United States

IRS does not acquiesce in Shea Homes holding


In an Action on Decision issued April 10, 2017, the IRS indicated it would not acquiesce in the holding of Shea Homes, Inc. and Subs. v. Commissioner, 834 F.3d 1061 (9th Cir. 2016), aff’g 142 T.C. 60 (2014). In Shea Homes, the 9th U.S. Circuit Court of Appeals affirmed the holding that, under the completed contract method of accounting, the taxpayer would recognize income from home construction contracts when it incurred 95 percent of the estimated costs of constructing the entire development. The IRS continues to assert that the completed contract is tested at the individual home level and not at the entire community level.

We previously reported on the Shea Homes decision when the 9th Circuit decided the case in August 2016. Briefly, Shea Homes involved a group of residential real estate development companies recognizing income from their construction contracts under the completed contract method of accounting (CCM). Under the CCM, developers recognize contract income and expense either when they incurred 95 percent of the allocable contract costs or when they completed the subject matter of the contract and it was accepted by the customer, whichever was earlier. The primary issue of the Shea Homes case involved identifying exactly what was the subject matter of the developer’s construction contracts. The Shea Homes developers successfully argued that what their customers bargained for (and therefore the subject matter of their contracts) was not only an individual home, but also the larger community development (infrastructure, amenity facilities, etc.). Through this argument, the developers were able to delay recognizing the income and expense from their construction contracts until the entire residential community was nearly completed.

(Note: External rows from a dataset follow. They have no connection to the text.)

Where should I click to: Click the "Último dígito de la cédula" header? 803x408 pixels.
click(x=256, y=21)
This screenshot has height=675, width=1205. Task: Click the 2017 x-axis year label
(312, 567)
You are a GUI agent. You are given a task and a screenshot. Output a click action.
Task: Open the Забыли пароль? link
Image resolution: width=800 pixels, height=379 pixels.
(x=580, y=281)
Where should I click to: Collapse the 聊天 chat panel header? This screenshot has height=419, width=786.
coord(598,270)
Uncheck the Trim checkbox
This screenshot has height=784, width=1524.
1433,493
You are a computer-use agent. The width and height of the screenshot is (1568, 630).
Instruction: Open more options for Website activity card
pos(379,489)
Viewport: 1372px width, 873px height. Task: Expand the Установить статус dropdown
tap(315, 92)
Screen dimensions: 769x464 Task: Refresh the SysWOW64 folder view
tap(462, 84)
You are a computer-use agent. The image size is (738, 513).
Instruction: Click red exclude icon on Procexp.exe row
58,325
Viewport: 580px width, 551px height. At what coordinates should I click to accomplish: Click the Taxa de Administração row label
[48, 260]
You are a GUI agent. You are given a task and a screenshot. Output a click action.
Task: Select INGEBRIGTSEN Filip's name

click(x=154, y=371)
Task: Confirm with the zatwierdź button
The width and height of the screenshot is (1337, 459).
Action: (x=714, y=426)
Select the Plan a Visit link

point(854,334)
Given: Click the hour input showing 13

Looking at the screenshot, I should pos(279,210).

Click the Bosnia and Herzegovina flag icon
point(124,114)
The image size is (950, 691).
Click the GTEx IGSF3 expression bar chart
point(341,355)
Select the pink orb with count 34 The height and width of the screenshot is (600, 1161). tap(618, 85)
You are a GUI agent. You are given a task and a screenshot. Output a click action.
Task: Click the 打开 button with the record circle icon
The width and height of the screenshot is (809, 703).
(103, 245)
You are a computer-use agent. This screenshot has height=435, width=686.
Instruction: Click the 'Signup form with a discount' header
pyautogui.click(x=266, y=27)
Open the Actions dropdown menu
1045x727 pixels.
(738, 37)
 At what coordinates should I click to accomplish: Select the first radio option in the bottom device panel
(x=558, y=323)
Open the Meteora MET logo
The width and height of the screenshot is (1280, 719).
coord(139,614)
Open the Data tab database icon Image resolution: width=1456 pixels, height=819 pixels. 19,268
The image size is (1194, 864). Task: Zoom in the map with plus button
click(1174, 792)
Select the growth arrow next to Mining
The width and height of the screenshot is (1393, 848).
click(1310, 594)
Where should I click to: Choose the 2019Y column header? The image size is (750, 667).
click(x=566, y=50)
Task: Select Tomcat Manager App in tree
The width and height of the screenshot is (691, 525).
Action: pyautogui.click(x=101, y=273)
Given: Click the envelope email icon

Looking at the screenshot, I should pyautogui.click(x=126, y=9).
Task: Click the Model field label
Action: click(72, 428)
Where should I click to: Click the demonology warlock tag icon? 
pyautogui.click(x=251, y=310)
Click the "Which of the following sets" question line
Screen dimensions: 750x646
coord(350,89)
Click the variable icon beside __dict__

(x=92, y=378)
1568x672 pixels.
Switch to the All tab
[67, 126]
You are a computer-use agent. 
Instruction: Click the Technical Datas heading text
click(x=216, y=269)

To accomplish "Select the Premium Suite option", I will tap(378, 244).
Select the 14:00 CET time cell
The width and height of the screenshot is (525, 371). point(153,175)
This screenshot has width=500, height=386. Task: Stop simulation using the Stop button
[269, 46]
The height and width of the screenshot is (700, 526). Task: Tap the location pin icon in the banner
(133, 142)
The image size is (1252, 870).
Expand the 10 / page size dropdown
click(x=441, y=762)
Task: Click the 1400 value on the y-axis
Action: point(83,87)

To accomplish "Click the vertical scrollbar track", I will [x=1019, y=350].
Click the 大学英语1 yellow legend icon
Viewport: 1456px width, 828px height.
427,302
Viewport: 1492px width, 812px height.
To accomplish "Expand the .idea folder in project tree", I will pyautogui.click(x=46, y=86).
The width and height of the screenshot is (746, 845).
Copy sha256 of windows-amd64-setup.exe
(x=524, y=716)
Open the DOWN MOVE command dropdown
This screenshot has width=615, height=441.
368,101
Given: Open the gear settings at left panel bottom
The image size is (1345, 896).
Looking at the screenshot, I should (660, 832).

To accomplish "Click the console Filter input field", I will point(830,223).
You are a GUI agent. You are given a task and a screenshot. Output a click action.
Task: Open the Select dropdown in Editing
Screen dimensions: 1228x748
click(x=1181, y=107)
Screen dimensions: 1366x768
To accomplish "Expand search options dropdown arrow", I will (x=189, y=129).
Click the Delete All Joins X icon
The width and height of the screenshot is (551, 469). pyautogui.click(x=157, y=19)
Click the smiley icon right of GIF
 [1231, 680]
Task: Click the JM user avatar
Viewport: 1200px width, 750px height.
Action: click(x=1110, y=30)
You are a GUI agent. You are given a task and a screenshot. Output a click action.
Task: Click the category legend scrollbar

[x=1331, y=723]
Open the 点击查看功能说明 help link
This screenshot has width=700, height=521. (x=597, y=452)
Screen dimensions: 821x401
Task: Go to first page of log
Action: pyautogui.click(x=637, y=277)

Generally, the IRS’s nonacquiescence to Shea Homes signifies that the IRS does not agree with the court’s holding and will not follow that decision when addressing the completed contract method for other taxpayers. However, since Shea Homes involves the decision of a circuit court of appeals, the IRS must recognize the precedential impact of the opinion for similar cases that arise within the 9th Circuit. Taxpayers should consult with their tax advisors when relying on Shea Homes.